И она была права. В последний раз он видел свою заброшенную дочь в объятиях умирающей матери, что было для него и откровением и укоризной. Как ни был он поглощен Сыном, на которого возлагал такие большие надежды, он не мог забыть эту заключительную сцену. Он не мог забыть о том, что не принимал в ней никакого участия, что в прозрачных глубинах нежности и правды эти два существа сжимали друг друга в объятиях, тогда как он сам стоял на берегу, глядя на них сверху вниз как простой зритель – не соучастник, отвергнутый.

Так как он не в силах был отогнать эти воспоминания и не задумываться над теми неясными образами, исполненными смысла, какие он мог различить сквозь туман своей гордыни, прежнее его равнодушие к маленькой Флоренс сменилось какою-то странной неловкостью. У него появилось такое ощущение, как будто она следит за ним и не доверяет ему. Как будто у нее есть ключ от какой-то тайны, спрятанной в его сердце, природа которой вряд ли была известна ему самому. Как будто ей дано знать об одной дребезжащей и ненастроенной струне в нем, и от одного ее дыхания эта струна может зазвучать.

Его отношение к девочке было отрицательным с самого ее рождения. Он никогда не питал к ней отвращения – не стоило труда, да это и не было ему свойственно. Явной неприязни он к ней не чувствовал. Но теперь она приводила его в смущение. Она нарушала его покой. Он предпочел бы совершенно прогнать мысли о ней, если бы знал, как это сделать. Быть может – кто разгадает такие тайны? – он боялся, что возненавидит ее.
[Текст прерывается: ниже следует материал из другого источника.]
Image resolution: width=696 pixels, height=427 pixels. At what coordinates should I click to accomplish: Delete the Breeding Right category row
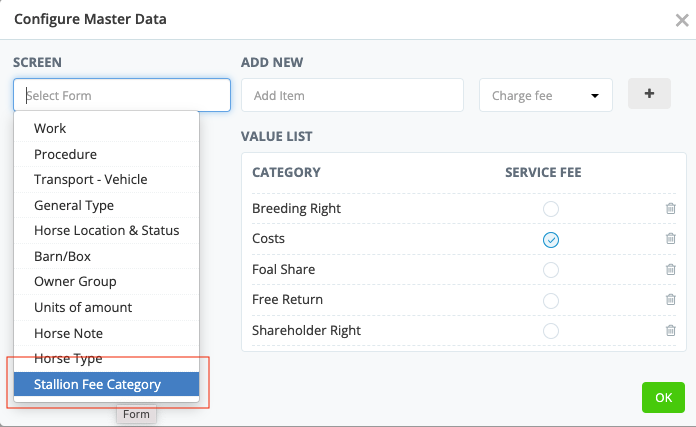670,209
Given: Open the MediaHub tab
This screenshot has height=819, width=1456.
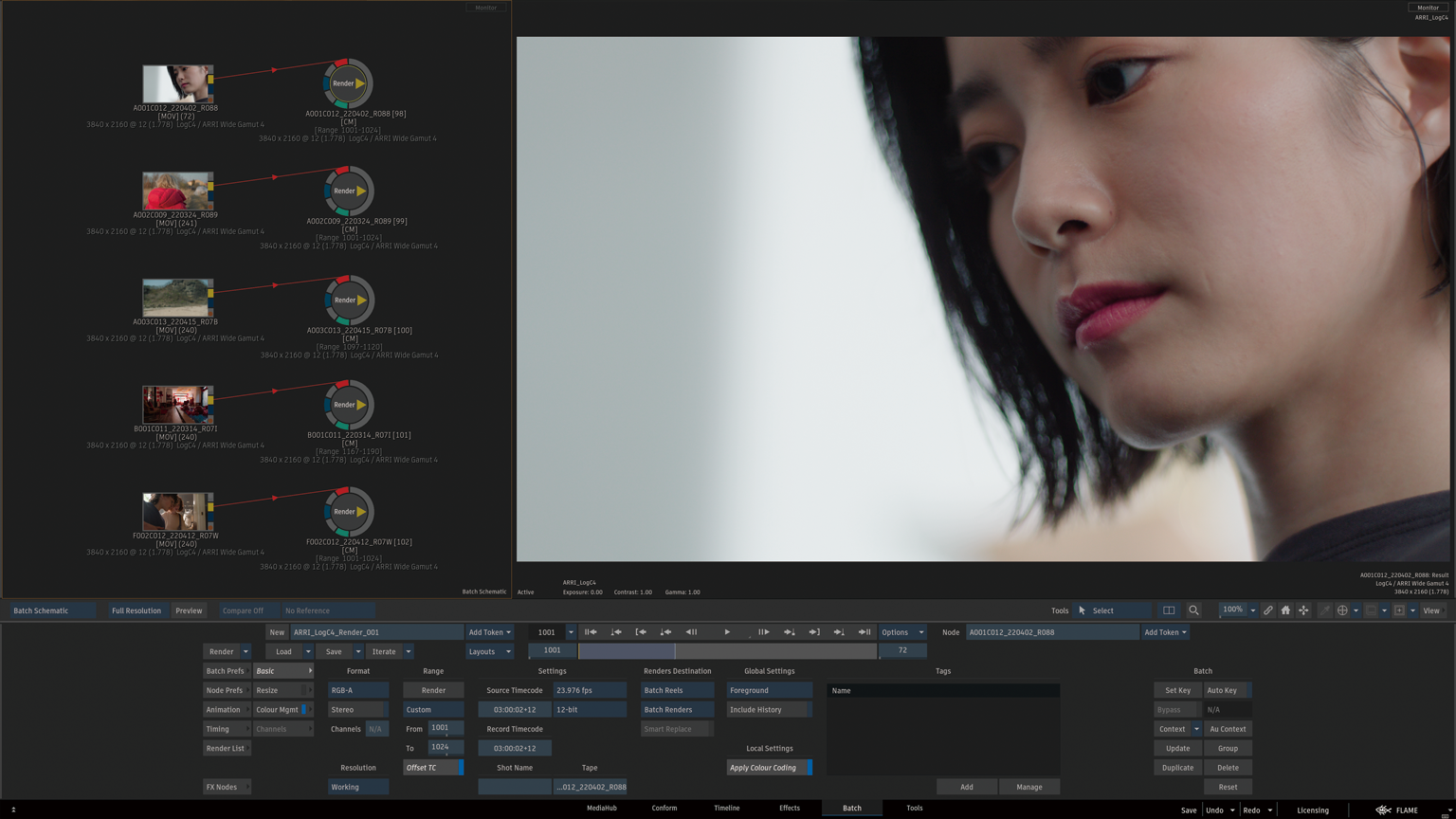Looking at the screenshot, I should 601,809.
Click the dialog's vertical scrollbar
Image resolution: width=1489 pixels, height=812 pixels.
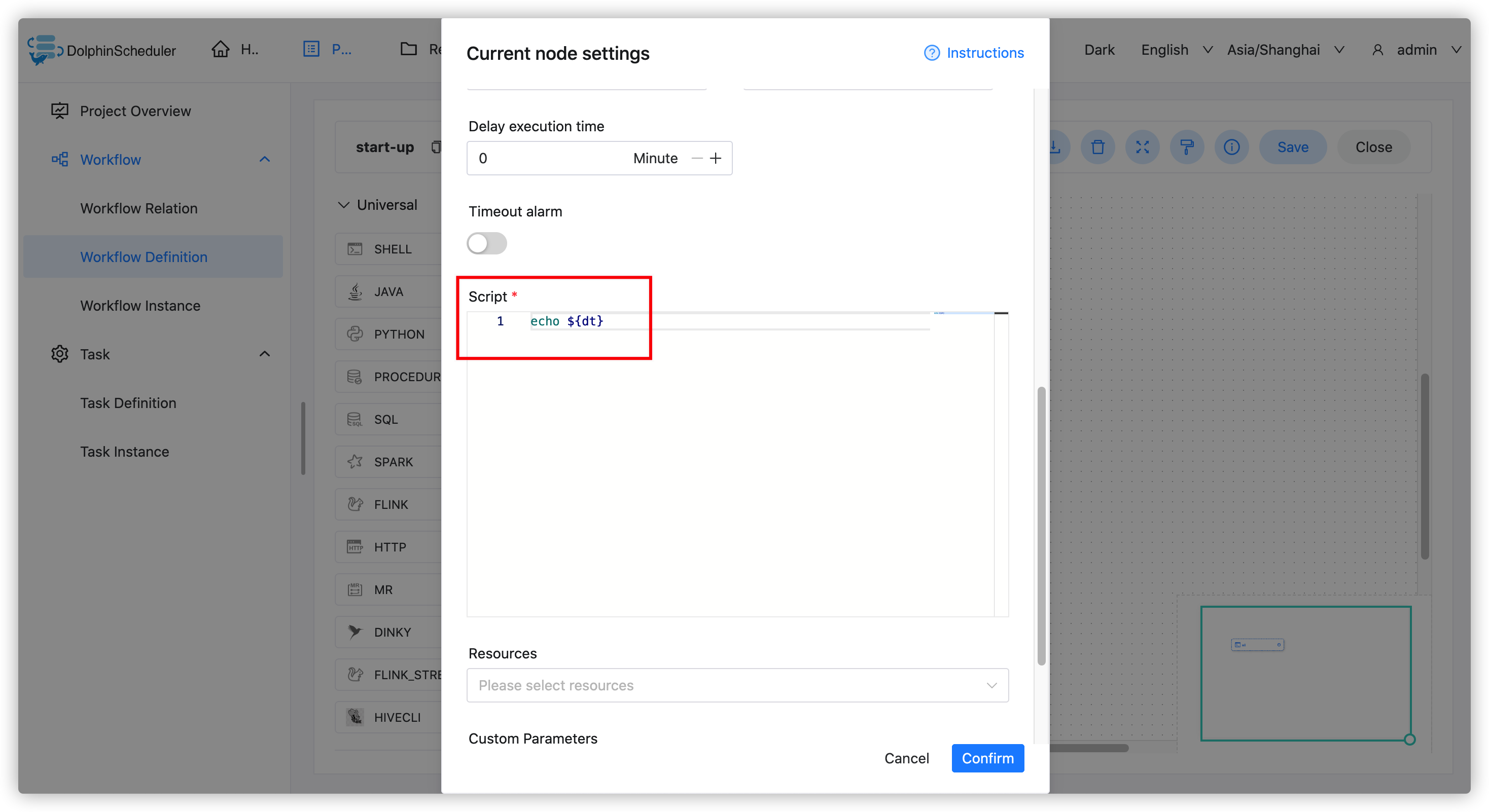tap(1041, 526)
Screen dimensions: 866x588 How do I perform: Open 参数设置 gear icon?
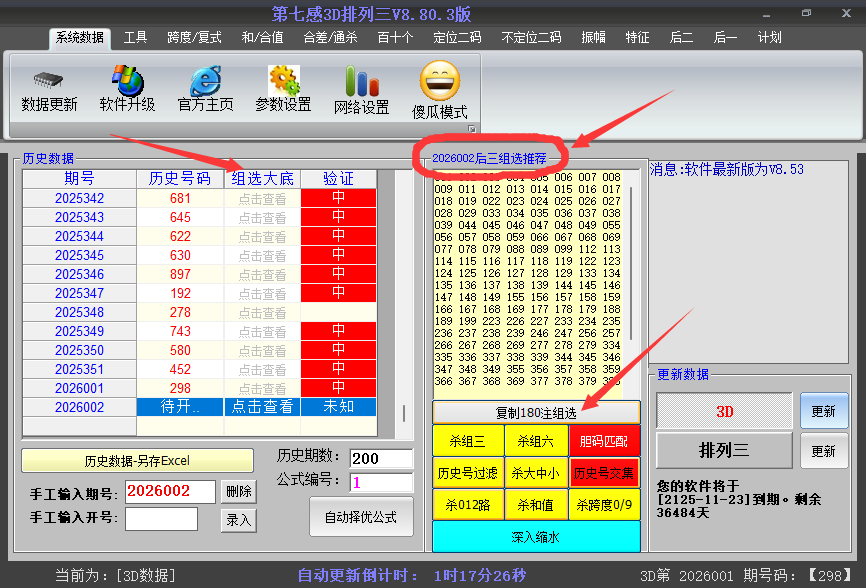(283, 80)
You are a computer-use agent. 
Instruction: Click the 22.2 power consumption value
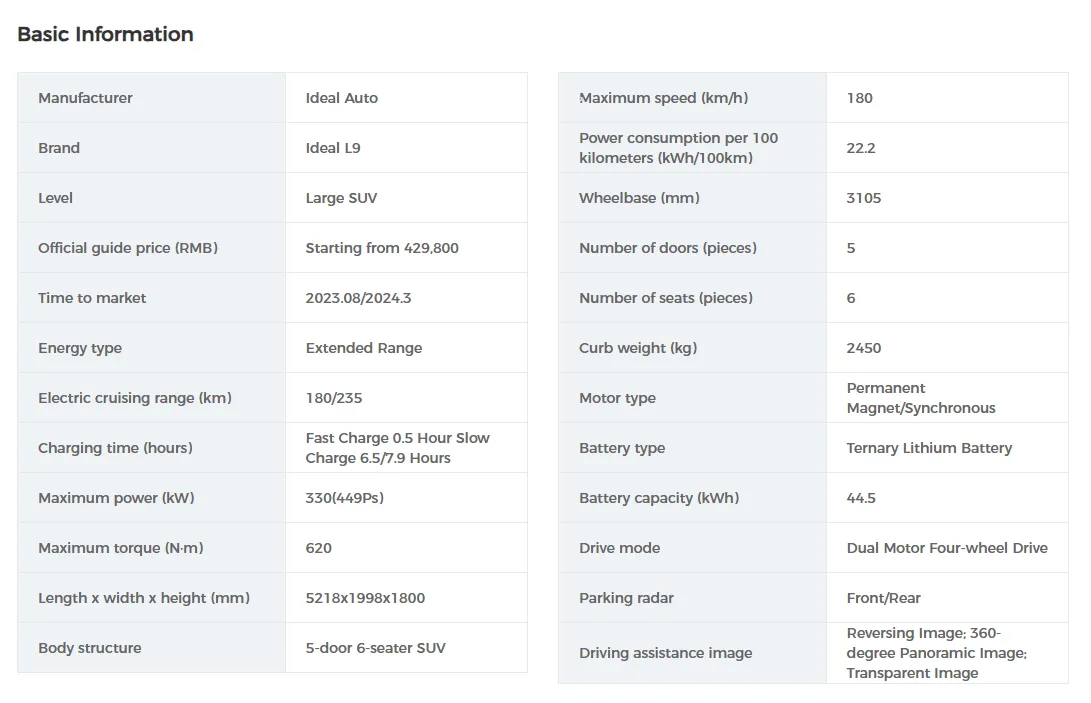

Когда маленькая Флоренс боязливо вошла, мистер Домби прервал свое хождение и посмотрел на нее. Посмотри он на нее с большим интересом, глазами отца, он прочел бы в ее зорком взгляде волнения и страхи, приводившие ее в замешательство; страстное желание прильнуть к нему, спрятать лицо на его груди и воскликнуть: «О, папа, постарайтесь полюбить меня! У меня никого больше нет!»; опасение, что ее оттолкнут; боязнь оказаться слишком дерзкой и оскорбить его; мучительную потребность в поддержке и ободрении. И, наконец, он увидел бы, как ее детское сердце, обремененное непосильной ношей, ищет какого-нибудь естественного прибежища и для скорби своей и для любви.

Но ничего этого он не видел. Он видел только, как она нерешительно остановилась в дверях и посмотрела в его сторону; и больше ничего он не видел.

– Войди, – сказал он, – войди. Чего боится эта девочка?

Она вошла и, неуверенно посмотрев вокруг, остановилась у самой двери, крепко сжимая маленькие ручки.

– Подойди, Флоренс, – холодно сказал отец. – Ты знаешь, кто я?

– Да, папа.

– Не хочешь ли ты что-нибудь сказать мне?

Слезы, выступившие у нее на глазах, когда она посмотрела на него, застыли под его взглядом. Она снова потупилась и протянула дрожащую руку.

Мистер Домби небрежно взял ее за руку и с минуту стоял, глядя на нее, словно не знал, как не знал и ребенок, что нужно сказать или сделать.

– Ну, вот! Будь хорошей девочкой, – сказал он, гладя ее по голове и украдкой бросая на нее смущенный и недоверчивый взгляд. – Ступай к Ричардс! Ступай!

Его маленькая дочь помедлила секунду, как будто все еще хотела прильнуть к нему или питала слабую надежду, что он возьмет ее на руки и поцелует. Она еще раз подняла на него глаза. Он вспомнил, что такое же выражение лица было у нее, когда она оглянулась и посмотрела на доктора – в тот вечер, – и инстинктивно выпустил ее руку и отвернулся.

Нетрудно было заметить, что Флоренс много проигрывала в присутствии отца. Связаны были не только мысли девочки, но и природная ее грация и свобода движений. Все же Полли, видя это, не утратила бодрости духа и, судя о мистере Домби по себе, возлагала надежды на безмолвный призыв – траурное платье бедной маленькой Флоренс. «Право же, это жестоко, – думала Полли, – если он любит только одного осиротевшего ребенка, когда у него перед глазами еще один, и к тому же девочка».